* **READING TEXT**
_ _ _
Immutable infrastructure

Never patch a running server in place. Build a versioned, immutable artifact — a machine or container image — and deploy by replacing the old instance with a new one. The running system stays a faithful copy of a known, reproducible build.

Core rule

  • Deployments MUST ship immutable, versioned artifacts and replace instances rather than mutating them.
  • Once built, an artifact MUST NOT be modified; a change means building a new version.
  • Servers are cattle, not pets — interchangeable and disposable, never hand-tuned and irreplaceable.

Rebuild-and-redeploy over patch-in-place

  • To change configuration, dependencies, or code, you MUST rebuild the image and roll out new instances — not SSH in to mutate the live one.
  • Running instances SHOULD be treated as read-only; no manual apt install, no live config edits, no hotfix scripts that survive a restart.
_ _ _
* **DATASET CONTENT**
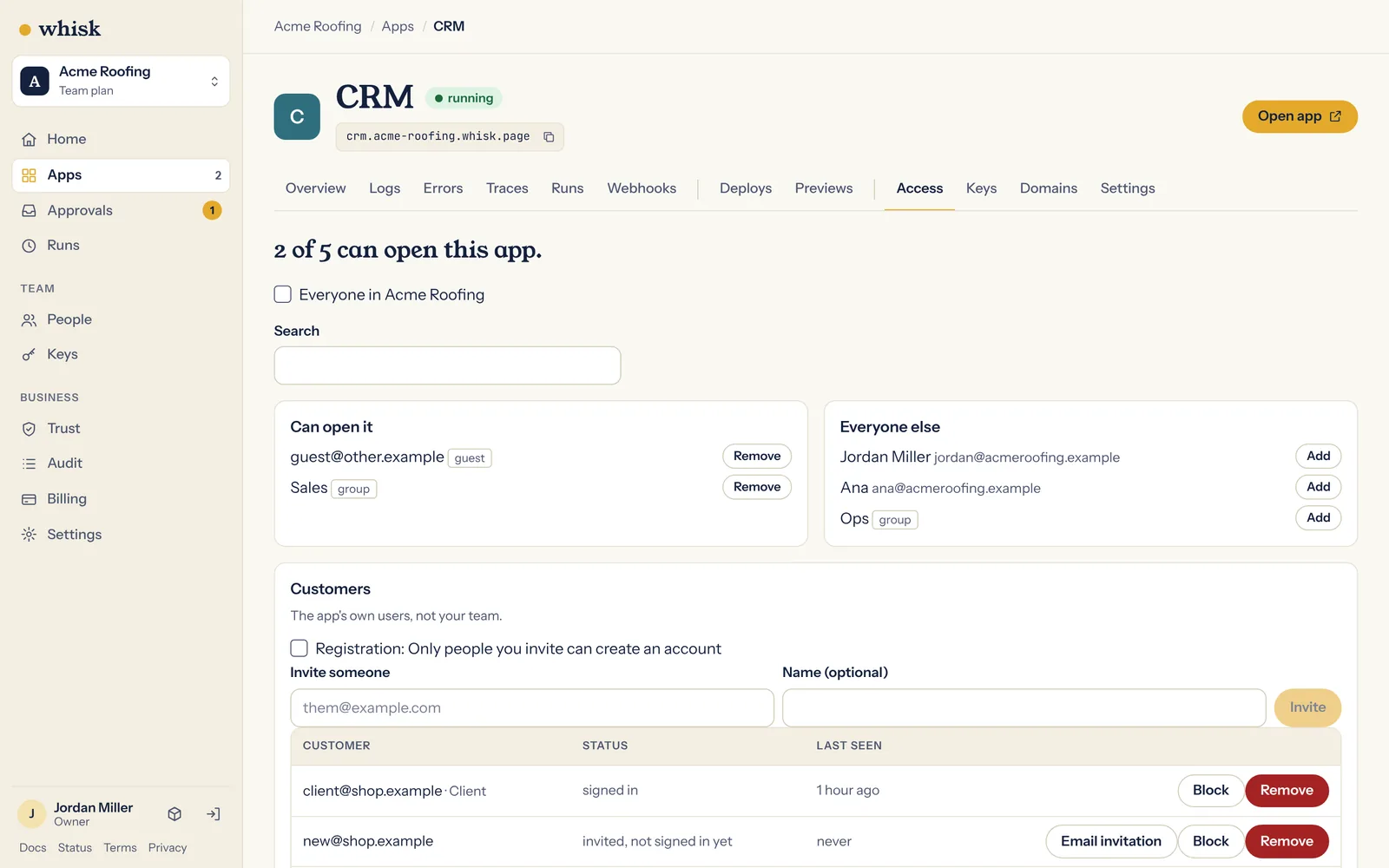This screenshot has height=868, width=1389.
Task: Block client@shop.example customer
Action: [1210, 791]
_ _ _
* **WHAT TO DO**
• 1. According to the text on immutable infrastructure, what must not happen to an artifact once it is built?
• 2. List the three things the text on immutable infrastructure rules out on running instances.
• 3. For each statement, say whether it agrees with the text on immutable infrastructure, and quote the words that decide it: (a) Servers should be hand-tuned to stay reliable. (b) A container image can serve as the artifact. (c) Running instances should be treated as read-only.
The listing above is separate material and has no connection to the text on immutable infrastructure.

* **FULL ANSWERS**
• 1. It must not be modified; a change means building a new version.

• 2. Manual apt install, live config edits, and hotfix scripts that survive a restart.

• 3.
(a) No: "never hand-tuned and irreplaceable."
(b) Yes: "a machine or container image"
(c) Yes: "Running instances SHOULD be treated as read-only"